シュガーベイブ解散後の1976年にソロデビューを果たしたものの、セールス面はまったくもって悲惨な状況で完全に音楽活動は行き詰まっていたのでした。今でこそ大物アーティストの達郎さんですが、デビュー当初は自身の音楽活動が軌道に乗らず、最終的には歌手活動そのものから足を洗う覚悟のようでした。
当アルバムはそんな状況下で制作されましたが、おそらく最後だからという事で自分のやりたいように書いた楽曲は作家性の強い性質のものとなりました。全部新曲も難しかったようで他アーティストに提供した楽曲のセルフカバーも収録されました。結果、よくいえばバラエティに富んだ、悪くいえばまとまりのないアルバムとなってしまいました。本人いわく五目味だとか。
期待もされずにリリースされた当アルバムですが、しかしながら、翌1979年初頭に収録曲の〔BOMBER〕が何の因果か大阪のディスコで流行り出すという珍事が発生したのでした!そこで急遽大阪でのコンサートが企画される事となり、半信半疑のまま大阪へ出向いたのですが、なんと大盛況だったそうで、そこから達郎さんの運命は良い方向へ大きく変わる事となるのでした。

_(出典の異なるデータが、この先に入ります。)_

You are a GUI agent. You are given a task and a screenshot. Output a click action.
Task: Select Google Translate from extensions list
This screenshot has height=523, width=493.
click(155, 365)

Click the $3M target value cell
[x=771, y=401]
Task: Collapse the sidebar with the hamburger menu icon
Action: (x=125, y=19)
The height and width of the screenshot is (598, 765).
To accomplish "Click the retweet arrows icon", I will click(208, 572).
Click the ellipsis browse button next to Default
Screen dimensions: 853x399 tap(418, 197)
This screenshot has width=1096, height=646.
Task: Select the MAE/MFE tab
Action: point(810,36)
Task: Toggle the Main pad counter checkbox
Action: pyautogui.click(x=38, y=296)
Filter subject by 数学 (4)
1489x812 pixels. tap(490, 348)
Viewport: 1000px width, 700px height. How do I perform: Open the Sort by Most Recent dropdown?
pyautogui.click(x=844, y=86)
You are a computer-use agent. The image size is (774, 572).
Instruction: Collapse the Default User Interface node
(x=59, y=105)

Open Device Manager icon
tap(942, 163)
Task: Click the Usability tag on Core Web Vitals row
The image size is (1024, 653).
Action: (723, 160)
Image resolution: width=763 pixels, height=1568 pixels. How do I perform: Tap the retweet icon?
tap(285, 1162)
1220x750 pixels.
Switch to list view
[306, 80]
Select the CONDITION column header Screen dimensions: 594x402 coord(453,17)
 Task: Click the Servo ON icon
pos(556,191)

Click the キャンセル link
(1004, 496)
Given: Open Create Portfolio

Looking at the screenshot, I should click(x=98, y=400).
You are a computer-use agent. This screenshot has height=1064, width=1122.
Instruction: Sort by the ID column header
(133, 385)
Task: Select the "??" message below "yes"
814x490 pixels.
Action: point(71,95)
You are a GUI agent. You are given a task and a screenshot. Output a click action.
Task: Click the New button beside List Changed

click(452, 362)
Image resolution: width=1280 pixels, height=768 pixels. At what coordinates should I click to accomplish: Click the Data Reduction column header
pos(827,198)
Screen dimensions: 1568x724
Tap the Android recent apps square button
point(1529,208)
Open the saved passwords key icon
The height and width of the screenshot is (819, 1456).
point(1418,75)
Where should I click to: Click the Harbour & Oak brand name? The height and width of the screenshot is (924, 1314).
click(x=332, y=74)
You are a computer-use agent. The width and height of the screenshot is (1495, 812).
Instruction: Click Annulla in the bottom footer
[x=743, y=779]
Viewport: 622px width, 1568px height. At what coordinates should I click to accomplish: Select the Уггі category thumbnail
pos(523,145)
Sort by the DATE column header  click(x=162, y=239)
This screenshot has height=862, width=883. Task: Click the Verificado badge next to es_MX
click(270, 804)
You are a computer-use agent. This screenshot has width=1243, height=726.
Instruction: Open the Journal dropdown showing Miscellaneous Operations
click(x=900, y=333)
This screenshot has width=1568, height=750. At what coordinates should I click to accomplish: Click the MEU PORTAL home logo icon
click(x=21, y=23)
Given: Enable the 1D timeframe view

〔BOMBER〕以外にもコンサート途中でクラッカーを鳴らすのが慣習となった〔Let's Dance Baby〕(キングトーンズへ提供した楽曲のセルフカバー)や隠れた名曲として人気の高い〔潮騒〕〔2000トンの雨〕など現在でも支持されてる楽曲が多いです。発売当時はまとまりがないと批判が多かった当アルバムは、結果的に達郎さんの歴史の中でターニングポイントとなった重要な作品で、現在では再評価されています。
なお、上に掲載した画像ですが2002年に再発されたバージョンでリマスターが施されボーナストラックの追加、本人による解説が掲載されています。